What Can/Can’t We Talk about?

I had a great discussion with a friend this morning about churches and baptism.  He is deeply involved and well educated in a church with a strong believer’s baptism tradition.  I am a life-long United Methodist – a tradition in which we practice infant baptism as well as believer’s baptism.

My friend shared about a Baptist Church’s unwillingness to talk, as a congregation, about baptism.  The issue came up over whether or not to recognize the baptism of some Episcopalians who wanted to join this church.  I asked if this was about their having been baptized as infants (the Episcopal Church, like The United Methodist Church, practices infant baptism) or if it was about requiring baptism into that congregation of everyone who seeks to join.

He did not know the answer to this; apparently, the matter was too touchy for the church to discuss even to the point of everyone knowing what the actual issues and differences were.

It struck me that churches are not alone; other relationships have similar challenges.  What is in the category of “that of which we will not speak” in your church/family/marriage?

In my understanding of the ideal Church, it is a community where anything can be talked about.  Sure; there are things that don’t belong in open discussion, and things that ought to be talked about differently in the present of children or in the presence of outsiders.  But if the Church is indeed the Body of Christ, it seems to me that anything a member of the community needs to talk about ought to be fair game.

How does this work in your community of faith?

2 thoughts on “What Can/Can’t We Talk about?

  1. We generally do not talk about “the one who shall not be named” here at church, we refused to believe there the evidence that danger was afoot.

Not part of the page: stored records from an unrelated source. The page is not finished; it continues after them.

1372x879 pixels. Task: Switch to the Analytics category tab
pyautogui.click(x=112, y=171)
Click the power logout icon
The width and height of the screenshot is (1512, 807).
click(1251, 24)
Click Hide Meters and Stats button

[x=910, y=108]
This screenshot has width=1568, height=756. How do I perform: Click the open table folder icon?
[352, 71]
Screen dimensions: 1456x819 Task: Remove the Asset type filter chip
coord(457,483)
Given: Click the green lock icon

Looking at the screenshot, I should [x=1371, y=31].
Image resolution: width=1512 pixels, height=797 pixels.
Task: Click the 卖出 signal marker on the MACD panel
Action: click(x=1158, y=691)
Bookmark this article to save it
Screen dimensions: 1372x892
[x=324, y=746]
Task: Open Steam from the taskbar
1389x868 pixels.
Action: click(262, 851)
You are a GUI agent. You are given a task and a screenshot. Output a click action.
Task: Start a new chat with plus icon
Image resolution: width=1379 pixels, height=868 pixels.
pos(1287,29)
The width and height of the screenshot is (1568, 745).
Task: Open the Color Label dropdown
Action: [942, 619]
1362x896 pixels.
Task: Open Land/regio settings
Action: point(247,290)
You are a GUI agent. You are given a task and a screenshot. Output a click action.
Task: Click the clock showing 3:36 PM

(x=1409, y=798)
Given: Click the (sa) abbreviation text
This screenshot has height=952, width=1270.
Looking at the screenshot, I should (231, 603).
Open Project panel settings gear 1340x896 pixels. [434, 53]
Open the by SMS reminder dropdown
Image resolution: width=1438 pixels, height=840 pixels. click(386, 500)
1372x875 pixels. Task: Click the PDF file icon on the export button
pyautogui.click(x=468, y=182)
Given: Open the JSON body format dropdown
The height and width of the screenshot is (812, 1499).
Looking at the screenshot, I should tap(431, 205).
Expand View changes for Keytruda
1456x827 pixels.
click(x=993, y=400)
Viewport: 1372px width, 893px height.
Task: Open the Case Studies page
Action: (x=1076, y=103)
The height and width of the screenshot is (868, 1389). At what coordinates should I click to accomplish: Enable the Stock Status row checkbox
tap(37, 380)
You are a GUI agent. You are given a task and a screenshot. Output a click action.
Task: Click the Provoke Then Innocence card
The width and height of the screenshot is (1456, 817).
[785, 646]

It was not until this young whipper snapper (of whom not everyone liked) shared to us the reality of “that of which we will not speak”.

    It is rather interesting to me the Harry Potter exposing Voldemort and the Jesus exposing the systematic power of Satan connections.

    So we do not talk about with any seriousness the power of evil as well as screens in the sanctuary.

    We do not talk about a number of things here at my church because, from my perspective, we are driven by the theology of belonging. It is hard to create a community of belonging in which all people are welcomed and all people are loved and all people are happy and not piss anyone off. Therefore, since we are a community in which we believe that making a community of belonging means making a community in which no one is unhappy, we do not talk about a good number of things for fear that someone will feel left out or the they do not belong.

    A theology of belonging quickly can turn to a theology lacking prophetic call and lead to stagnation.

  2. Jason, thanks for the response. I appreciate your assessment of your congregation, and expect such an assessment is common.

    Is that kind of “belonging” really belonging, though?

    There are things that some in our congregations NEED to talk about to become disciples (or to grow as the same), and there are things that some in our congregations NEED NOT to talk about to become disciples (or to grow as the same). Thus the concept of groups within groups. Or classes within societies.

    Can we not find ways to incorporate meeting both these sets of conflicting needs within a congregation?